Einfach mal auf all den Trubel verzichten
Plätzchen, Adventsdeko, die Bratwurst auf dem Weihnachtsmarkt: Sabine Hieber hat all das heuer weggelassen. Sie erlebte den Advent so bewusst wie lange nicht
Augsburg Sogar auf ihre Lieblingsbratwurst hat Sabine Hieber dieses Jahr verzichtet. Schließlich ist der Stand auf dem Christkindlesmarkt Teil des vorweihnachtlichen Trubels, den sie heuer aus ihrem Leben heraushalten möchte. Adventskranz, Lichterketten, Weihnachtslieder in Dauerschleife: Im Hause Hieber sieht und hört man dieses Jahr nichts davon. „Ich wollte die Adventszeit wirklich als stade Zeit verbringen und herausfinden, ob mir etwas fehlt“, erzählt die 57-Jährige. Selbst die Plätzchen der Kollegen hat die Büroangestellte dankend abgelehnt.

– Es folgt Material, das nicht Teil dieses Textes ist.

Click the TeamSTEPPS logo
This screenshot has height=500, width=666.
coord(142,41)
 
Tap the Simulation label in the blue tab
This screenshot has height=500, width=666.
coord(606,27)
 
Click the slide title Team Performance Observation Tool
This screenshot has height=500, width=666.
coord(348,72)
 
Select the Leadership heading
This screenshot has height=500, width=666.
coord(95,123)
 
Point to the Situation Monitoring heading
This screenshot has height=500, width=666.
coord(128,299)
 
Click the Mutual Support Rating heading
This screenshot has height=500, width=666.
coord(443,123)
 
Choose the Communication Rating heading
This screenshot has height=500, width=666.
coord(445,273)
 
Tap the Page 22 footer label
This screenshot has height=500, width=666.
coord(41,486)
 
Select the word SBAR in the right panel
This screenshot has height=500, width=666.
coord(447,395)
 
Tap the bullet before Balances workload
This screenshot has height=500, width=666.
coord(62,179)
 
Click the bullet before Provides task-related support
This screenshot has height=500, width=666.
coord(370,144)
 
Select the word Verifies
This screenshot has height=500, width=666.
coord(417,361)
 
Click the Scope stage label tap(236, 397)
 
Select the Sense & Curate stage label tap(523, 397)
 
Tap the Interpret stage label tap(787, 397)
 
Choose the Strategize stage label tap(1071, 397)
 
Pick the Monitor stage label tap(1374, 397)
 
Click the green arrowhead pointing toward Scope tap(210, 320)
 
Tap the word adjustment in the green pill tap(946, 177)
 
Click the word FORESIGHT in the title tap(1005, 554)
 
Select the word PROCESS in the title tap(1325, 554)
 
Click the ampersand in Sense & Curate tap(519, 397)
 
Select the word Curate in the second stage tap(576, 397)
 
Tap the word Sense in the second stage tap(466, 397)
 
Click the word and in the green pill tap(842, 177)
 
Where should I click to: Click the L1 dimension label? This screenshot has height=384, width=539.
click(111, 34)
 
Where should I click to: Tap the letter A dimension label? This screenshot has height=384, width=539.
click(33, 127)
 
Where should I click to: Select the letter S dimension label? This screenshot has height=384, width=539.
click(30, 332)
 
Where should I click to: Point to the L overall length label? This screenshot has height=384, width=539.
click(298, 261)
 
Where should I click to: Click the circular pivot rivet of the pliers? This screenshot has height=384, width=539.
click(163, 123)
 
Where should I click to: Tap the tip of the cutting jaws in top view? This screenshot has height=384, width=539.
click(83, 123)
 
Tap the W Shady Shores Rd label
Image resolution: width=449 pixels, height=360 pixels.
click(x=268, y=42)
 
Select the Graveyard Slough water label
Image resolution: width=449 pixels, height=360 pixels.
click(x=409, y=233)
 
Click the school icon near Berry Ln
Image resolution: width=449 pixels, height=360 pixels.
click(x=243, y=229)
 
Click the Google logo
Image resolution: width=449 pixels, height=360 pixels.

Für ihr Adventsfasten entschied sie sich ganz spontan. Kurz vor dem ersten Adventssonntag habe sie noch überlegt, welche Farbe der Adventskranz heuer haben soll und wo der richtige Platz dafür wäre. Und dann, ganz plötzlich, sei ihr der Gedanke gekommen: „Ich mache das heuer einfach mal nicht.“Sabine Hieber hat den Eindruck, dass die Welt in den vergangenen Jahren immer lauter geworden ist, dass jeder von uns „zu viel von allem“hat. In den vergangenen Jahren kam es ihr immer mehr so vor. „Vielleicht liegt das auch am Alter. Man hinterfragt die Dinge eher, mag und kann das hohe Tempo vielleicht auch nicht mehr mithalten.“
Im Schnitt plante dieses Jahr jeder Deutsche 465 Euro für Weihnachtsgeschenke ein, wie eine Studie der Hochschule für Ökonomie und Management mit Sitz in Essen ergab. Der Handelsverband Deutschland teilte Mitte Dezember mit, dass 11,7 Millionen Bundesbürger bereit sind, für die Ausgaben rund um Weihnachten und Silvester kurzfristig einen Dispokredit mit überdurchschnittlich hohen Zinsen aufzunehmen. Hieber, die mit ihrem Mann in Friedberg lebt, wundert sich darüber nicht: „Es ist alles voll mit Werbung für Geschenke, die Frau, Mann und Kind unbedingt haben müssen.“Sie selbst will sich davon heuer nicht verrückt machen lassen, lässt Fernseher und Radio gezielt aus. „Am ersten Advent saß ich in meinem adventfreien Wohnzimmer am leeren Holztisch mit einer einfachen Kerze auf einem einfachen Untersetzer. Alles war ruhig und still. Ich habe mich einfach friedlich gefühlt.“
Den zweiten Advent verbrachte sie wieder mit ihrer Kerze, einem Buch und diesmal auch mit Weihnachtsliedern von einer alten CD, die sie lange ganz vergessen hatte. Schließlich gehe es ihr nicht um den Verzicht um jeden Preis, sondern darum, die Vorweihnachtszeit einfach bewusster zu erleben, auf das Wesentliche zu reduzieren. Am dritten Adventssonntag ging sie ihrem Mann zuliebe kurz über den Weihnachtsmarkt. Doch nachdem der Senf eines anderen Besuchers auf seinem Ärmel gelandet war, begleitete er seine Frau gern zu ihrem eigentlichen Ziel, der Mariengrotte auf dem Friedberger Friedhof. Sie haben die vielen Teelichter dort betrachtet und die Stille genossen.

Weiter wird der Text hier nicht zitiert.